▶ MATERIAL SHOWN

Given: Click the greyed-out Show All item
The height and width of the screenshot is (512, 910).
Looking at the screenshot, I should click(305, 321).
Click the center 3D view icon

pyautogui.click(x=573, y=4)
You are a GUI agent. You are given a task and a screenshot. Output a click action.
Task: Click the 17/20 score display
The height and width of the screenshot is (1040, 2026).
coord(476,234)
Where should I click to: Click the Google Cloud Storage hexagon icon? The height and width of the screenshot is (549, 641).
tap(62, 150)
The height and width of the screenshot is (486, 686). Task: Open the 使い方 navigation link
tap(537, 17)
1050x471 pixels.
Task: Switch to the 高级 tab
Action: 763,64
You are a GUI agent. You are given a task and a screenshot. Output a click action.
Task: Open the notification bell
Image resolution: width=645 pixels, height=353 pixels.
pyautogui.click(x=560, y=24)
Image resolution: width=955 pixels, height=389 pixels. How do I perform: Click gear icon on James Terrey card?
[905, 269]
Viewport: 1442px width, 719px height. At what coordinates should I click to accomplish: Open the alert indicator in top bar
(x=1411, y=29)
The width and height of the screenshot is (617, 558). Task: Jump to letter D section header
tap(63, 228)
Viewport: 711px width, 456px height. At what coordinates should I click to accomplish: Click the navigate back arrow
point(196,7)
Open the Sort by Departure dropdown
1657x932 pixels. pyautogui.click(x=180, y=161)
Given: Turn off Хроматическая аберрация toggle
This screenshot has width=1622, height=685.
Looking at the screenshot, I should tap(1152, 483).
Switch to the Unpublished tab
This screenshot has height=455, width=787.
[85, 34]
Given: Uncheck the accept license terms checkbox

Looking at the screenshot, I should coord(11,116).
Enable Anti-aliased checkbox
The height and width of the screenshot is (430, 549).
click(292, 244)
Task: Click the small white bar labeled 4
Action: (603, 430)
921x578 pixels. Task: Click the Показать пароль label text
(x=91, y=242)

▶ WORK INSTRUCTION
Each record above is to be reproduced exactly, in full.

▶ SOLUTION TO THE EXERCISE
Given: Click the greyed-out Show All item
The height and width of the screenshot is (512, 910).
Looking at the screenshot, I should click(305, 321).
Click the center 3D view icon

pyautogui.click(x=573, y=4)
You are a GUI agent. You are given a task and a screenshot. Output a click action.
Task: Click the 17/20 score display
The height and width of the screenshot is (1040, 2026).
coord(476,234)
Where should I click to: Click the Google Cloud Storage hexagon icon? The height and width of the screenshot is (549, 641).
tap(62, 150)
The height and width of the screenshot is (486, 686). Task: Open the 使い方 navigation link
tap(537, 17)
1050x471 pixels.
Task: Switch to the 高级 tab
Action: 763,64
You are a GUI agent. You are given a task and a screenshot. Output a click action.
Task: Open the notification bell
Image resolution: width=645 pixels, height=353 pixels.
pyautogui.click(x=560, y=24)
Image resolution: width=955 pixels, height=389 pixels. How do I perform: Click gear icon on James Terrey card?
[905, 269]
Viewport: 1442px width, 719px height. At what coordinates should I click to accomplish: Open the alert indicator in top bar
(x=1411, y=29)
The width and height of the screenshot is (617, 558). Task: Jump to letter D section header
tap(63, 228)
Viewport: 711px width, 456px height. At what coordinates should I click to accomplish: Click the navigate back arrow
point(196,7)
Open the Sort by Departure dropdown
1657x932 pixels. pyautogui.click(x=180, y=161)
Given: Turn off Хроматическая аберрация toggle
This screenshot has width=1622, height=685.
Looking at the screenshot, I should tap(1152, 483).
Switch to the Unpublished tab
This screenshot has height=455, width=787.
[85, 34]
Given: Uncheck the accept license terms checkbox

Looking at the screenshot, I should coord(11,116).
Enable Anti-aliased checkbox
The height and width of the screenshot is (430, 549).
click(292, 244)
Task: Click the small white bar labeled 4
Action: (603, 430)
921x578 pixels. Task: Click the Показать пароль label text
(x=91, y=242)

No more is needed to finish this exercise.